In the forum thread about license plates, why does the owner of the D81 TCH plate now have it spaced correctly?

Extract to read |

▼

# Some people have too much money



## head_ed (Dec 10, 2002)

Driving back from squash last night I saw a DB9 (or Vanquish - it was dark & I can never tell them apart) with the license plate ' V FAST'

I have no idea how he has spaced it, or what were supposed to be numbers, but that is exactly how it was - no attempt to hide it. One of the best, if illegal, plates I have ever seen. :lol:


----------



## jam225 (Jun 24, 2003)

VFA 5T ?


----------



## The Silver Surfer (May 14, 2002)

"too" :wink:


----------



## SimonQS (Jul 21, 2008)

head_ed said:


> Driving back from squash last night I saw a DB9 (or Vanquish - it was dark & I can never tell them apart) with the license plate ' V FAST'
> 
> I have no idea how he has spaced it, or what were supposed to be numbers, but that is exactly how it was - no attempt to hide it. One of the best, if illegal, plates I have ever seen. :lol:


Best one I know of is 5LR - and yes its on a black McLaren SLR


----------



## prt225TT (May 7, 2007)

Best, or should that be smallest I've seen was on a foreign X5... just a single digit... 6 8) Was kinda weird to see... can't remember which country plate it was on.

    

I'm guessing it was most likely an arab rich b*stard!

http://www.lussorian.com/luxury/comment ... 007-05-22/

Should've driven into it and made him buy me a V6 front bumper :lol: :lol:


----------



## Hallyfella (Mar 5, 2007)

Best i saw was on a Trans Am. BEG 41T .............. BEG 4 IT 8)


----------



## rustyintegrale (Oct 1, 2006)

What about PEN 15 or PEN 1S

Paul Raymond, the strip club king gave this to his then girlfriend Fiona Richmond and it was affixed to a Rolls Royce... :lol: :lol: :lol: :lol:

Cheers

Rich 

I once saw OBO 110X for sale in the Sunday Times too... :wink:


----------



## Kell (May 28, 2002)

head_ed said:


> Driving back from squash last night I saw a DB9 (or Vanquish - it was dark & I can never tell them apart) with the license plate ' V FAST'
> 
> I have no idea how he has spaced it, or what were supposed to be numbers, but that is exactly how it was - no attempt to hide it. One of the best, if illegal, plates I have ever seen. :lol:


Seen that very car in Puerto Banus.


----------



## W7 PMC (May 6, 2002)

FU 2 on a 7 Series was always my favourite & i was told it cost the owner £250K back in the early 90's.

D81 TCH spaced & altered to read D BITCH is another i like, although the owner yet again has it speced correctly as she's always getting a tug from the Rozzas about it.

▲

Entries supplied |
▼

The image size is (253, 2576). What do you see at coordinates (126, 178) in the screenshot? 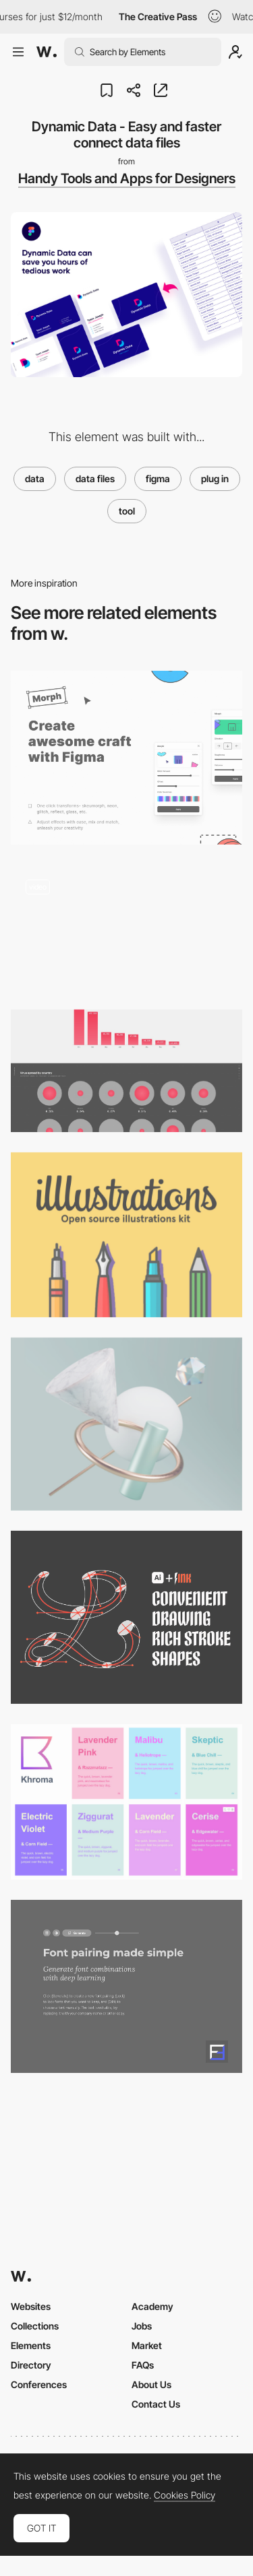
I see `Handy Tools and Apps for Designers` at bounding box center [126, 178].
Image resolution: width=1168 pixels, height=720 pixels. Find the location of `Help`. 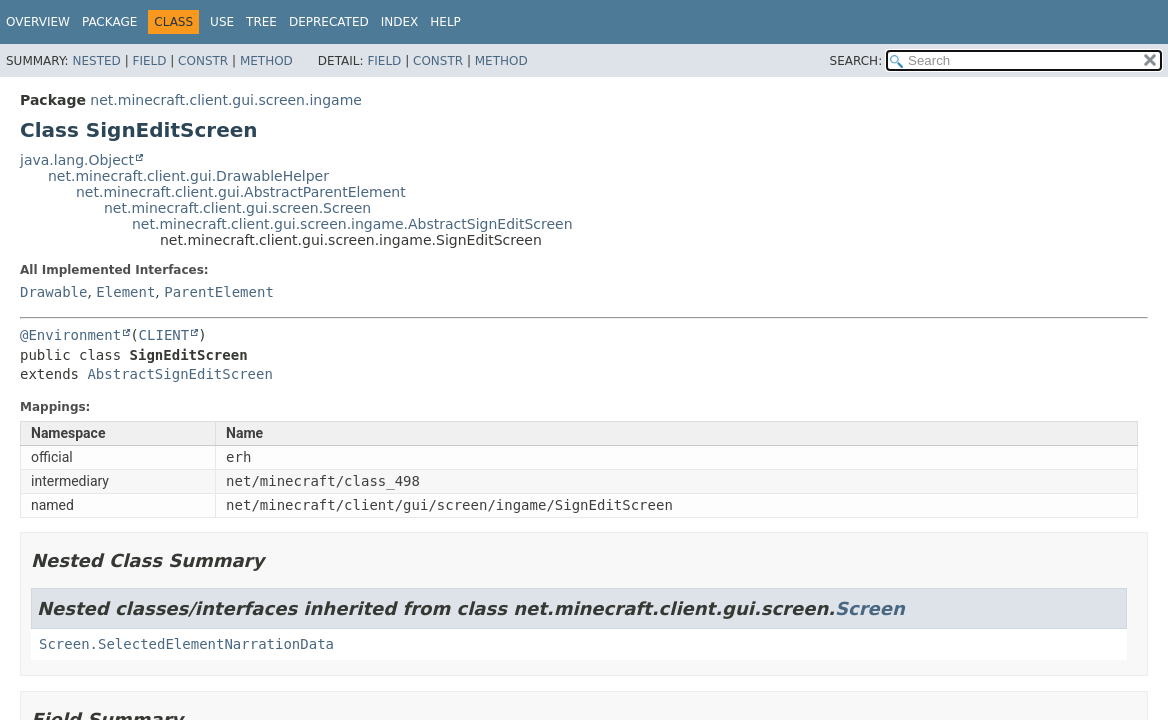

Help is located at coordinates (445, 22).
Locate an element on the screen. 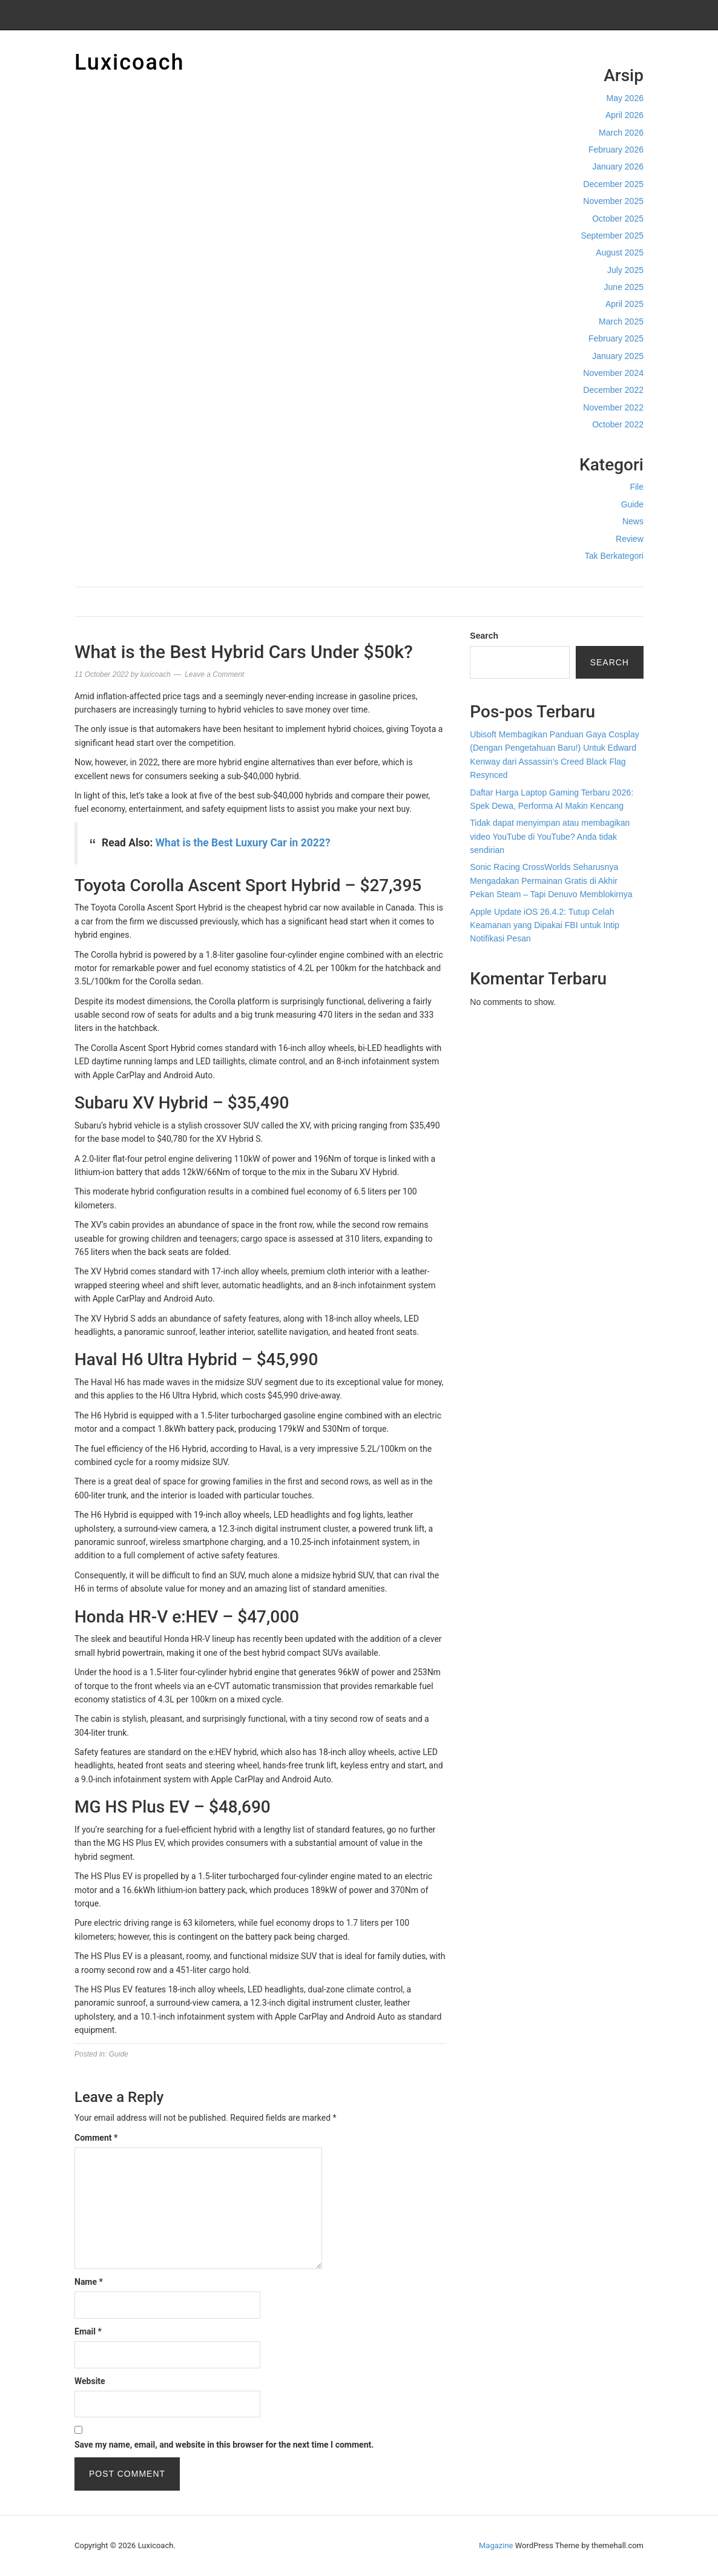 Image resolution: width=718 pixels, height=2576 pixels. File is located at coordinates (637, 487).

▲
▼

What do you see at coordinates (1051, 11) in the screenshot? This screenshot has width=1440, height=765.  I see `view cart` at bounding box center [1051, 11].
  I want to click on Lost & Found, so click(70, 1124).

▲

The solution | The owner keeps it spaced correctly because she is always getting a tug from the Rozzas about it. When the plate is spaced and altered, it reads D BITCH.